21. The kit of claim 19 or claim 20, wherein the oligonucleotides are oligonucleotide probes.

22. The kit of claim 21 , wherein said probes are labelled.

23. The kit of claim 22, wherein the label is a radioactive, fluorescent, chemoluminescent, affinity, or enzymatic label.

24. The kit of any of claims 20-23, wherein one or more of the oligonucleotide probes are immobilized on a substrate.

25. The kit of claim 24, wherein the substrate is a DNA microchip.

26. The kit of claim 19 or claim 20, wherein the oligonucleotides are amplification primers.

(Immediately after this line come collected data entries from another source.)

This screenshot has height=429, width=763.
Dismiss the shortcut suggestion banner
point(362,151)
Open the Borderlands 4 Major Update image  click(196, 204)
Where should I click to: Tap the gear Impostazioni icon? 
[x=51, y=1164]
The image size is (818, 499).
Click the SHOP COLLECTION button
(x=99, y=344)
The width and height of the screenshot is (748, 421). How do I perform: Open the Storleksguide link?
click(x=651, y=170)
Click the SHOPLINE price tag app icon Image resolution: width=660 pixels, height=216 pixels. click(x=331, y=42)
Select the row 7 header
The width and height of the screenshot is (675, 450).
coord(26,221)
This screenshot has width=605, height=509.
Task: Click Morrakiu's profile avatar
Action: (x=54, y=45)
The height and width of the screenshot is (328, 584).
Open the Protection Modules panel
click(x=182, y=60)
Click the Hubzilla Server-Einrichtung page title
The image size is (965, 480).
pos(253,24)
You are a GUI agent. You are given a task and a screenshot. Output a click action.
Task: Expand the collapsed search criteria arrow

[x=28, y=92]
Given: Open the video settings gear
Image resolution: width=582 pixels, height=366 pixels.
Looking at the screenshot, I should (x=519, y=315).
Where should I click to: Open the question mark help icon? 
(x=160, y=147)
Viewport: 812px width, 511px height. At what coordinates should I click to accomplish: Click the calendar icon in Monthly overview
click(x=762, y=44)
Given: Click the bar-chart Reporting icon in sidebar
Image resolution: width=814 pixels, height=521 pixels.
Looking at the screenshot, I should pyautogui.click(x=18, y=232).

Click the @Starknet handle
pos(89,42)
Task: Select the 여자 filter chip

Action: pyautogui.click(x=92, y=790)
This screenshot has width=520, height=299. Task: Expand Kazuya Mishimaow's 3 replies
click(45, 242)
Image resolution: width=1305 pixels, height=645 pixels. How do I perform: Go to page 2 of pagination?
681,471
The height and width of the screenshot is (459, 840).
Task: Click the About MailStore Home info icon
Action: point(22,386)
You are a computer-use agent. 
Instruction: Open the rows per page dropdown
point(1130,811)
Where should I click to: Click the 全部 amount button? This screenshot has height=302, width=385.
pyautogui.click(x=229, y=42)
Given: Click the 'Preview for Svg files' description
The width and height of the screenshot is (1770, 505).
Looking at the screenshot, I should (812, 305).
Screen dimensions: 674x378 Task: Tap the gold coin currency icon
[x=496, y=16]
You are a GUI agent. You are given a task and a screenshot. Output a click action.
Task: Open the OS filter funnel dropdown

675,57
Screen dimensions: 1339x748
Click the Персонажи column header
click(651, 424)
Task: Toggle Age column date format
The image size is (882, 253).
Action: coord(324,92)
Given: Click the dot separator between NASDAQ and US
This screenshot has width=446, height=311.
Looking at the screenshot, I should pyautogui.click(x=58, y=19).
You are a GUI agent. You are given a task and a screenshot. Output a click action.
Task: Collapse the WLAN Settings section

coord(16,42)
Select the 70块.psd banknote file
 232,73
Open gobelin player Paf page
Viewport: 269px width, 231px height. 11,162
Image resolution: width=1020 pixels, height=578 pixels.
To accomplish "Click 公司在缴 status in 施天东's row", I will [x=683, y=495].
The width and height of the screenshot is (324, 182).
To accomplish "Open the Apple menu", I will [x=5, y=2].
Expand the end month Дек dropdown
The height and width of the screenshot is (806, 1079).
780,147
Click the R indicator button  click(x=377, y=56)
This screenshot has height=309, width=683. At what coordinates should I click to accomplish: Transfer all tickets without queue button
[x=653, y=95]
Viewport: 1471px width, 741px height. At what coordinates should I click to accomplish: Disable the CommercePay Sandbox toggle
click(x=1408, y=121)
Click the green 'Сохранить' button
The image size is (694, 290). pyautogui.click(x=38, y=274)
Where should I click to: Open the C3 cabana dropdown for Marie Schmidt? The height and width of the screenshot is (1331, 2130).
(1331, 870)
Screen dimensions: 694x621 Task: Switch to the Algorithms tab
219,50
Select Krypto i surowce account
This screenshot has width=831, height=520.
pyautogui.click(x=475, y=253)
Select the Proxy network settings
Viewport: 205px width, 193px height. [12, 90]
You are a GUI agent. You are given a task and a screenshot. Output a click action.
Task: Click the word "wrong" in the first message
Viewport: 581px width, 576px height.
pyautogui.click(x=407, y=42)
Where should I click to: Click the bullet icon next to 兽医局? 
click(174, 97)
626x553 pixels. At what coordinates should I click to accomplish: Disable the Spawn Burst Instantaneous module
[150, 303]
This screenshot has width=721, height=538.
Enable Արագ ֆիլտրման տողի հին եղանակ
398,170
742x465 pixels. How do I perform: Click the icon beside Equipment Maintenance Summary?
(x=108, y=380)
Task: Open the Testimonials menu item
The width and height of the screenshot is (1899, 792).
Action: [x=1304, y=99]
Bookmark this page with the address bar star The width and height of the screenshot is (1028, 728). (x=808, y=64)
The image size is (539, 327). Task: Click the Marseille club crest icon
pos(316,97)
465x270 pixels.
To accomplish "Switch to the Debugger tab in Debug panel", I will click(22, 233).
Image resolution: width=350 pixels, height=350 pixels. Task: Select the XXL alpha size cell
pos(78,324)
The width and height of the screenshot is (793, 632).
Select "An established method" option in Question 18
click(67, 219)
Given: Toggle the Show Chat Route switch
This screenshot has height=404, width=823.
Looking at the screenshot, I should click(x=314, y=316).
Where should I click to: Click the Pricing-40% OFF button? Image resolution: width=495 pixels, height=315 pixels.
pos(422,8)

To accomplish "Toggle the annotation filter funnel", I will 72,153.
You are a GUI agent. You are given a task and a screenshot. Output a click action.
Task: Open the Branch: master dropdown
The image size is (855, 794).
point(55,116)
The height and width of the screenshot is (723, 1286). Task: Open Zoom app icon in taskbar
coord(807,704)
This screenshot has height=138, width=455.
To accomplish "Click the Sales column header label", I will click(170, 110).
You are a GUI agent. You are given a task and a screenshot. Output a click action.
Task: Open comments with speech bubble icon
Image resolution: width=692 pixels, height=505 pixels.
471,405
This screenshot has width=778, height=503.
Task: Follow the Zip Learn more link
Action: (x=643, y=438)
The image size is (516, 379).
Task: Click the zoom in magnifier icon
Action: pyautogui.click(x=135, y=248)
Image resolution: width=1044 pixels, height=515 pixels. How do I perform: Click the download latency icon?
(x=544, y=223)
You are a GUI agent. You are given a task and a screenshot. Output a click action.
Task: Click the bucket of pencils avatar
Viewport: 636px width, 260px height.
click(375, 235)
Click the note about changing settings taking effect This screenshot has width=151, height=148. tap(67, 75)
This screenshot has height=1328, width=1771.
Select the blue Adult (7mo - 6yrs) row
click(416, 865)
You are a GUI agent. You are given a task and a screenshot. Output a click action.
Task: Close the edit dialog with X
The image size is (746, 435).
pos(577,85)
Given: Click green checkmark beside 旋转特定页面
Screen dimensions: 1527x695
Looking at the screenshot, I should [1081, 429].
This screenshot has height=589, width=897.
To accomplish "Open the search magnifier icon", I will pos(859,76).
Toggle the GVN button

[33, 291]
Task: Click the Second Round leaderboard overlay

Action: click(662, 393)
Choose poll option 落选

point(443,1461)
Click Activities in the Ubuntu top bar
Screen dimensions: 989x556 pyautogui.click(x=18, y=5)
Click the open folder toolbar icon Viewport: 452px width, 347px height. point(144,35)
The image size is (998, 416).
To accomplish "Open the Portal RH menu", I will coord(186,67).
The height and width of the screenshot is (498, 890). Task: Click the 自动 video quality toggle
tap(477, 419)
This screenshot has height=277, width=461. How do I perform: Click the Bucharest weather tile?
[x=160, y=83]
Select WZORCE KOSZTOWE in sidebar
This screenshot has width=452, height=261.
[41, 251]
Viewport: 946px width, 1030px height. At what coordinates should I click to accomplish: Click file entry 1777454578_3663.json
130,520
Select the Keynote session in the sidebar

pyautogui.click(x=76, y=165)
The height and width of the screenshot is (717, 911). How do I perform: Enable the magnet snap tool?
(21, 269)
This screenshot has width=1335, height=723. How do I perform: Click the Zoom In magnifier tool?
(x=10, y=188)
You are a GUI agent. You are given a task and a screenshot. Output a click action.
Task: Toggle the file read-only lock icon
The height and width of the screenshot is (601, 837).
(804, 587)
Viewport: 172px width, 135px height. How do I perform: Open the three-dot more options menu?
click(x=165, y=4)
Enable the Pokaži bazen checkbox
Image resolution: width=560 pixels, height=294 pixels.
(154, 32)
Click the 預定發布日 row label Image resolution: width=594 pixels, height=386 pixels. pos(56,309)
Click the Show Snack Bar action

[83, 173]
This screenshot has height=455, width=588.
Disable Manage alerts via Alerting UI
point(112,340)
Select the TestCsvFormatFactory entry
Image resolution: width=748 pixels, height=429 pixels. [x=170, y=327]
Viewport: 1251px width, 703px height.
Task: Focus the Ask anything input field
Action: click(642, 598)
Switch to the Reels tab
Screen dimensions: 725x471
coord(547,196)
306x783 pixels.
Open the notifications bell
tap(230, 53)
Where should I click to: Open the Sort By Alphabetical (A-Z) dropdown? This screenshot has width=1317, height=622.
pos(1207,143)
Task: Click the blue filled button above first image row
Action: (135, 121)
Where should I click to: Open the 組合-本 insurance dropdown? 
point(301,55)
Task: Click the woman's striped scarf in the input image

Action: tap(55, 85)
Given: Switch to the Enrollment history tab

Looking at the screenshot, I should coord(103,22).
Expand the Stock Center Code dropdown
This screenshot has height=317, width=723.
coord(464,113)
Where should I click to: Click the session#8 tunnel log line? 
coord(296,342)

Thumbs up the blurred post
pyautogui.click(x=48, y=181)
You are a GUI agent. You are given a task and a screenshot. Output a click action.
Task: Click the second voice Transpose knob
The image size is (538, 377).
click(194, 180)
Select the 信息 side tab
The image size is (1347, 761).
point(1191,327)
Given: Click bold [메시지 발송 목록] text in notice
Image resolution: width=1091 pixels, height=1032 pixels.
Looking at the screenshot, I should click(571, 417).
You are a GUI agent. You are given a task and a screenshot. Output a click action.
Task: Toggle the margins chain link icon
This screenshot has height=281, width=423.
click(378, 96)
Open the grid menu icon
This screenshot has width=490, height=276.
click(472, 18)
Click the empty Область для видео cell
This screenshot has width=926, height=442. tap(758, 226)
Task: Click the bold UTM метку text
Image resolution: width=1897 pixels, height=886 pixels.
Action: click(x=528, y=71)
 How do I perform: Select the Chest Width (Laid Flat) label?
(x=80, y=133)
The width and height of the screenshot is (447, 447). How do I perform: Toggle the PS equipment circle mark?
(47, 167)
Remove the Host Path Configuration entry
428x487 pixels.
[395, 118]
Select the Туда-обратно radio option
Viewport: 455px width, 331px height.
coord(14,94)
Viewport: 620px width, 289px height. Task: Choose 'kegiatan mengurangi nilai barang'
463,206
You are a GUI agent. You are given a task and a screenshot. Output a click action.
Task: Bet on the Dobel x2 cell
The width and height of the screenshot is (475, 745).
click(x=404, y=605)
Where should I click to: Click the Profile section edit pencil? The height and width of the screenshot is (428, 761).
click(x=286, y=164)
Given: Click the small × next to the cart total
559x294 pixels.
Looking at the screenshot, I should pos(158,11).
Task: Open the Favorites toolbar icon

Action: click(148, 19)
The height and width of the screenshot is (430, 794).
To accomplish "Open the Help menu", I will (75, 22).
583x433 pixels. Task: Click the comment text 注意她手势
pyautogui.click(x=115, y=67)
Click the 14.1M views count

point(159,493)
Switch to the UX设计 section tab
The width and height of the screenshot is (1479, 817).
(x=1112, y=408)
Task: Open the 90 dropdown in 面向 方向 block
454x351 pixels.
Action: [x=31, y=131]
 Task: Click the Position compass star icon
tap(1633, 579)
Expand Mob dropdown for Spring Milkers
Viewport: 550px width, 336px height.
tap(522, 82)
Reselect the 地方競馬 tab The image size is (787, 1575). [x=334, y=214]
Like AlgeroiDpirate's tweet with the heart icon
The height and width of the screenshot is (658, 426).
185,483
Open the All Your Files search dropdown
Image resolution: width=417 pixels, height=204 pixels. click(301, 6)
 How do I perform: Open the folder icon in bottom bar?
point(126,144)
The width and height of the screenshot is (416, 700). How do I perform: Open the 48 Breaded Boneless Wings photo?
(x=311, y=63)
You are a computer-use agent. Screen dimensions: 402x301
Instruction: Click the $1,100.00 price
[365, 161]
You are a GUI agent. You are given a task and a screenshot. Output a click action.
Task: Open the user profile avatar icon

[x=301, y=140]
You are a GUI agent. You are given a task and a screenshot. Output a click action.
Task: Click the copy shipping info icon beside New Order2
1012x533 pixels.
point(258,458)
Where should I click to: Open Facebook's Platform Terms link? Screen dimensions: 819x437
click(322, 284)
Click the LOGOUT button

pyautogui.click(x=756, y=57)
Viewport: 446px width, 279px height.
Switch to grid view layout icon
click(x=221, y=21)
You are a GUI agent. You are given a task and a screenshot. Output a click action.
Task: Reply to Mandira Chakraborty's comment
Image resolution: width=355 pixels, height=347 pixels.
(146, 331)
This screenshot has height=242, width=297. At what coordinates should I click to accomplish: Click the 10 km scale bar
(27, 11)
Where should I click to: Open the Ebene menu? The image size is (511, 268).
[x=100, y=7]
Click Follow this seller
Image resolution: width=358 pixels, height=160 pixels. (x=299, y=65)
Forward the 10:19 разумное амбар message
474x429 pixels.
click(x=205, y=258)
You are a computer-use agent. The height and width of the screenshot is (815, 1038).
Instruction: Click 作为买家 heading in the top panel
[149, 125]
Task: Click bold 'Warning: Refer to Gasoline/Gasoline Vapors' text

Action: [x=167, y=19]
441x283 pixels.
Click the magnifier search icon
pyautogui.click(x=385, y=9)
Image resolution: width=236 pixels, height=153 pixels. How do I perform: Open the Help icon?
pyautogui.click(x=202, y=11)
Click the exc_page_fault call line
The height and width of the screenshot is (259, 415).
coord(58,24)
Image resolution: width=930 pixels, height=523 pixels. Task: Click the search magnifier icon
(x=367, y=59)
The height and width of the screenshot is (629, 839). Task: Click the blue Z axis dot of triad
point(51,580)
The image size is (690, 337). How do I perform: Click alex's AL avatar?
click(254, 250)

27. The kit of claim 25, wherein said amplification primers are suitable to amplify the target nucleic acid in an amplification step.

28. The kit of any of claims 19-27, wherein the oligonucleotides are up to about 30, about 60, or about 100 nucleotides in length.

29. A polynucleotide comprising the nucleotide sequence of SEQ ID NO: 2.